Expertenstimmen auf der NWX21

Montag, 02. August 2021

Sieben Thesen zum Digital Leadership

Eine der interessantesten von vielen sehr interessanten Masterclasses auf der diesjährigen NEW WORK EXPERIENCE war die Diskussion über die Zukunft des Digital Leadership, die angesichts der Erfahrungen in der Corona -Pandemie aktueller als je zuvor ist. Die drei Expertinnen, Jonathan Sierck, (Gründer vonMorgen), Philipp Depiereux (Founder CEO etventure & ChangeRider) und Anna Kaiser (Gründerin Tandemploy) gaben wertvolle Einblicke in ihre Erfahrungen und steuerten spannende Gedanken bei, die wir hier thesenartig zusammenfassen.

1. Digital Leadership ist Führung im Jetzt

Das letzte Jahr hat gezeigt, dass die Herausforderungen der nächsten Dekaden nicht mehr mit der bisherigen Herangehensweise gelöst werden können.
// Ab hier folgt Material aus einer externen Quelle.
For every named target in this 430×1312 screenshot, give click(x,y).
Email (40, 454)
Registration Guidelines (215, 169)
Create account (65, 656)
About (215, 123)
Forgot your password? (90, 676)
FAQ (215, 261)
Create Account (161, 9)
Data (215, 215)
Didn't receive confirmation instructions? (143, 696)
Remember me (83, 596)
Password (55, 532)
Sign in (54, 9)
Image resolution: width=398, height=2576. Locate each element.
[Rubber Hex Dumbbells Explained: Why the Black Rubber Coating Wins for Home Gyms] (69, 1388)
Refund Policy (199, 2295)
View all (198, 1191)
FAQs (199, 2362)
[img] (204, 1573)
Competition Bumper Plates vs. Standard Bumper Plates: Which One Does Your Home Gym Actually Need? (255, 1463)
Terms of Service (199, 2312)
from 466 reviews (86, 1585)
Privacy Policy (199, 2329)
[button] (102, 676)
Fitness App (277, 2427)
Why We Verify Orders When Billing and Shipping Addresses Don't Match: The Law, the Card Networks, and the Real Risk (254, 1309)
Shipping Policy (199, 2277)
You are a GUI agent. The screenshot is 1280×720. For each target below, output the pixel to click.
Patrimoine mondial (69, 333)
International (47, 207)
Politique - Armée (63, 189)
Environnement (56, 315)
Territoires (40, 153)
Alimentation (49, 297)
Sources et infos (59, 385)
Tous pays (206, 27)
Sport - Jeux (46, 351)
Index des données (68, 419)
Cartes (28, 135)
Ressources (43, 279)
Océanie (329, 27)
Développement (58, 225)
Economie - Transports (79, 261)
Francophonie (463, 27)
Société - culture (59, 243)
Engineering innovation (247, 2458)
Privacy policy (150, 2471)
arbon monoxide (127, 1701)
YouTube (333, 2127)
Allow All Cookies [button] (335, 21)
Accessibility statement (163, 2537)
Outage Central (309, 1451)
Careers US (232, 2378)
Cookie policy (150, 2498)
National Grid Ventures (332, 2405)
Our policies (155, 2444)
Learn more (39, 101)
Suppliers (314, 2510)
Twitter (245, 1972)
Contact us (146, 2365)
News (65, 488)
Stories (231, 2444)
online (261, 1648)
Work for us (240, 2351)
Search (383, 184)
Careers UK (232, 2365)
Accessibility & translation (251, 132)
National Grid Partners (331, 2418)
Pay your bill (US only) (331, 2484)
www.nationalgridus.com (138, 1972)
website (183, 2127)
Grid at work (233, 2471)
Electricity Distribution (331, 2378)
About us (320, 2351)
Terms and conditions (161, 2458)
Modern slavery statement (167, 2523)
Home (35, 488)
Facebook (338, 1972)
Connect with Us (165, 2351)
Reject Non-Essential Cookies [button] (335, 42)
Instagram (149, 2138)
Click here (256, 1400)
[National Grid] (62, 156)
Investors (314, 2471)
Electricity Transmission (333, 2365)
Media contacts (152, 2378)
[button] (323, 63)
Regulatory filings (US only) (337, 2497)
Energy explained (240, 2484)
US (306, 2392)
Die Digitalisierung ist nicht mehr wegzudenken, deshalb steht Digital Leadership stellvertretend dafür, wie Führung heute gelebt werden kann und muss.

2. Menschen lernen durch gemeinsames Erleben

Eine neue Arbeitswelt ist dann denkbar, wenn man sie erlebt hat. Dafür muss man ausprobieren, umdrehen und es anders machen. Die Fähigkeit zum Loslassen und Vertrauen ist Voraussetzung. 

3. Es gibt keine Fehler, sondern nur einen natürlichen Prozess, um voranzukommen

„Dinge, die man mit bestem Wissen und Gewissen tut, funktionieren nicht immer“, sagt Anna Kaiser, Gründerin von Tandemploy. Sie findet: Das Wichtigste ist nicht, ob Fehler passieren, sondern wie man mit ihnen umgeht. Mitarbeiter, die Fehler machen dürfen, übernehmen ihrer Meinung nach mehr Eigenverantwortung.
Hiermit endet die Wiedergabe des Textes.